Updated: 2006-09-30 15:01

- Local monopoly

A local monopoly is a monopoly of a market in a particular area, usually a town or even a smaller locality: the term is used to differentiate a monopoly that is geographically limited within a country, as the default assumption is that a monopoly covers the entire industry in a given country. This may include the ability to charge (to some extent) monopoly pricing, for example in the case of the only gas station on an expressway rest stop, which will serve a certain number of motorists who lack fuel to reach the next station and must pay whatever is charged.

- Coercive monopoly

A coercive monopoly is one where a firm is able to make pricing and production decisions independent of competitive forces because all potential competition is prevented from entering the market, whether via coercion applied by the monopolist or by some external actor. Some, particularly Libertarians, maintain that this state can only be achieved by government intervention.
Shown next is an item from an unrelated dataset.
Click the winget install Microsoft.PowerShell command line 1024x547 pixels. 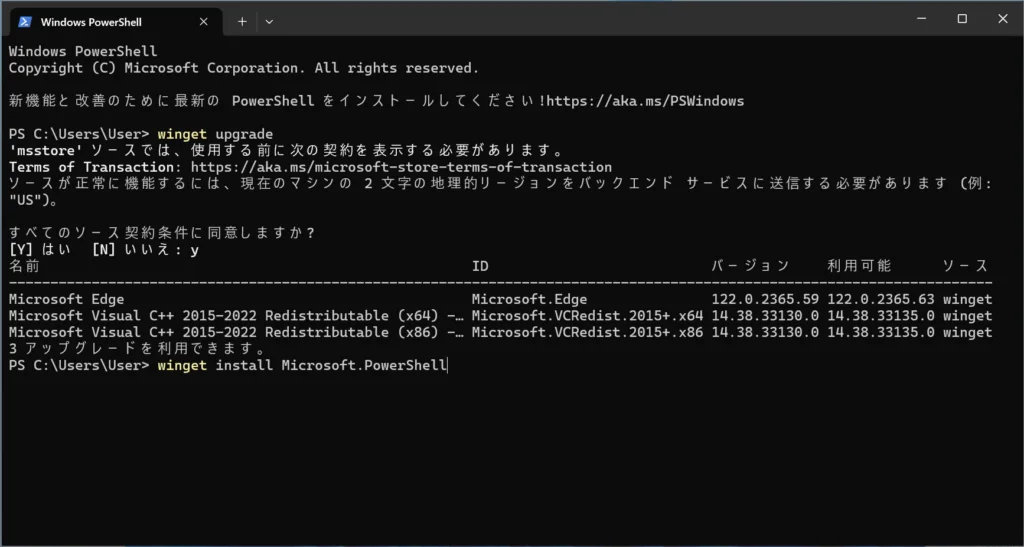click(x=301, y=366)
- Horizontal versus vertical monopoly

Large corporations often attempt to monopolize markets through horizontal integration, in which a parent company consolidates control over several small, seemingly diverse companies (sometimes even using different branding to create the illusion of marketplace competition). Such a monopoly is known as a horizontal monopoly. A magazine publishing firm, for example, might publish many different magazines on many different subjects, but it would still be considered to engage in monopolistic practices if the intent of doing this was to control the entire magazine-reader market, and prevent the emergence of competitors.

A monopoly arrived at through vertical integration is called a vertical monopoly. A common example is vertical integration of electricity distribution with electricity generation, which is common because it reduces or eliminates certain costly risks.